Elite security researchers find bugs that fuzzers can't largely by reasoning through the source code. This is effective, but time-consuming and bottlenecked on scarce human expertise. Computers were completely incapable of doing this a few months ago, and now they excel at it. We have many years of experience picking apart the work of the world's best security researchers, and Mythos Preview is every bit as capable. So far we've found no category or complexity of vulnerability that humans can find that this model can't.This can feel terrifying in the immediate term, but it's ultimately great news for defenders. A gap between machine-discoverable and human-discoverable bugs favors the attacker, who can concentrate many months of costly human effort to find a single bug. Closing this gap erodes the attacker's long-term advantage by making all discoveries cheap.

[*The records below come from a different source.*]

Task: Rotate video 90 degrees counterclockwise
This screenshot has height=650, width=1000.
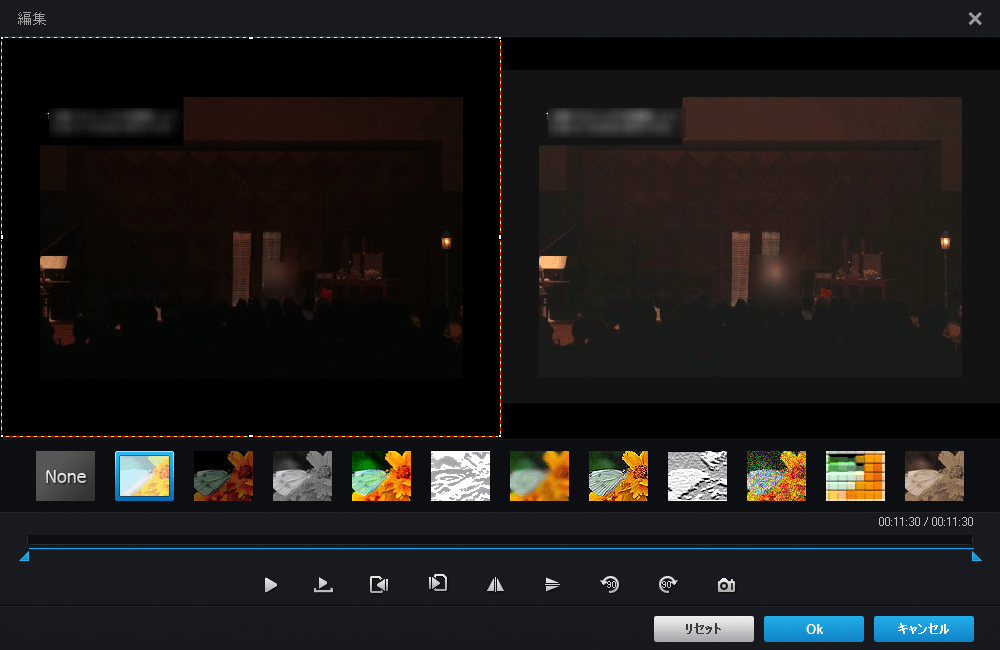Action: 609,585

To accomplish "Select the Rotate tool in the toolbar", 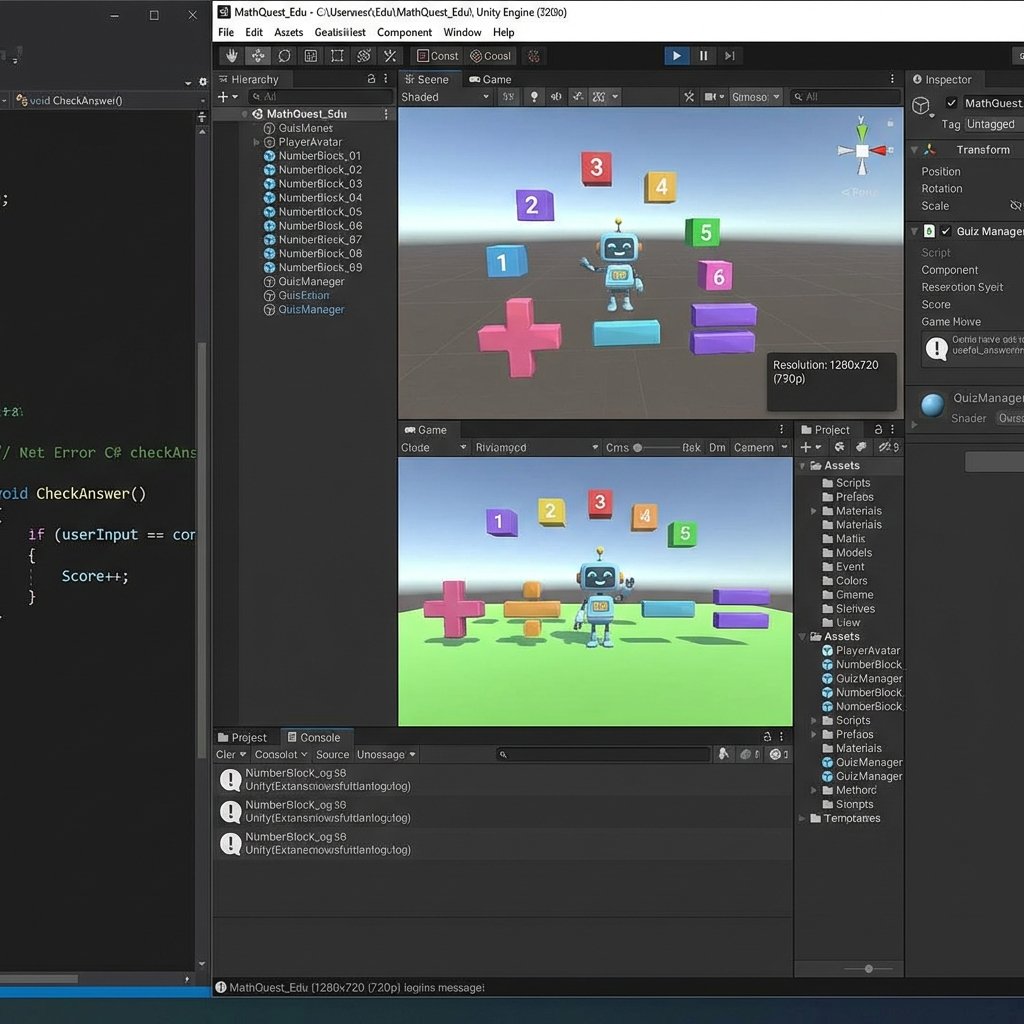I will (x=284, y=56).
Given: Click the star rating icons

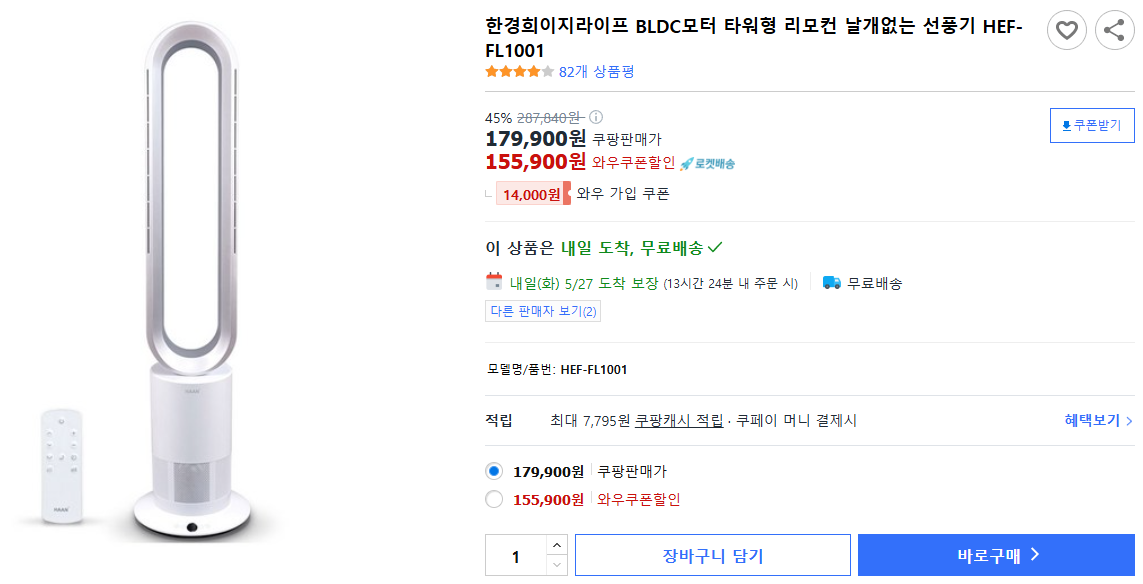Looking at the screenshot, I should click(517, 71).
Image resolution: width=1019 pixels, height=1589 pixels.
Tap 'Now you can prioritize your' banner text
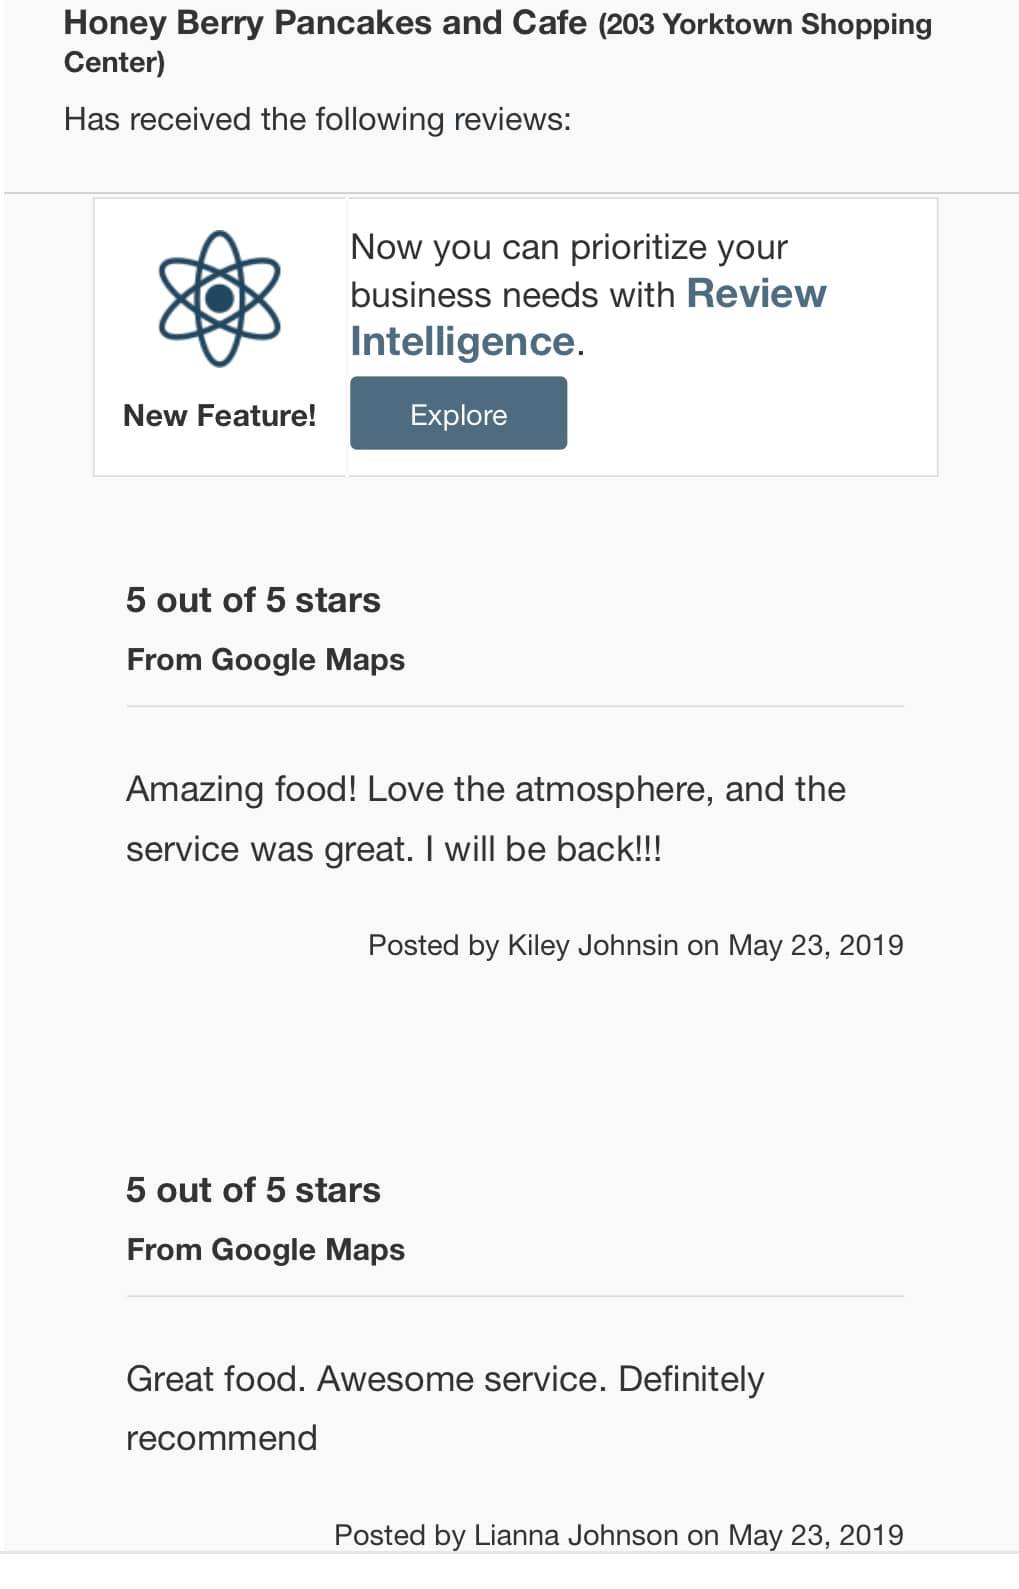(x=569, y=247)
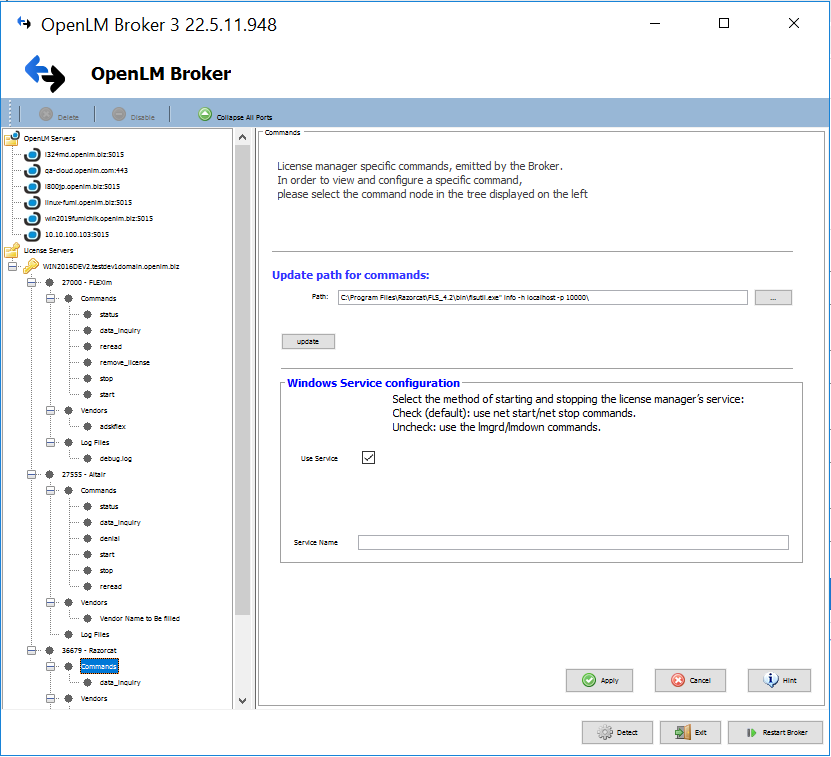This screenshot has width=831, height=757.
Task: Collapse the 36679 - Razorcat port node
Action: tap(31, 650)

Fedora Verified: a proposal to recognize Fedora contributor status
The Fedora Project has been wrestling with the question of who should be able to vote in Fedora elections recently, with project membership being a major topic at the Fedora Council face-to-face held in early February. Now the project is considering a new contributor status, "Fedora Verified", and is looking to get input on the idea from the community.
What are the proposed benefits? The primary motivation behind "Fedora Verified" is to build trust-based recognition that grants elevated, privileged rights within the project. Most notably, this status would determine eligibility for strategic governance activities, such as:
- Voting in Fedora community elections.
- Running for leadership or decision-making roles within the project (i.e., Fedora Council, FESCo, Mindshare Committee, EPEL Steering Committee).
- (Potential, unplanned) Accessing specific shared project resources or educational opportunities (e.g., Red Hat training credits).
The blog post includes a list of proposed baseline metrics for "Verified" status as well as open questions to be decided. A survey on the topic will be open until May 5.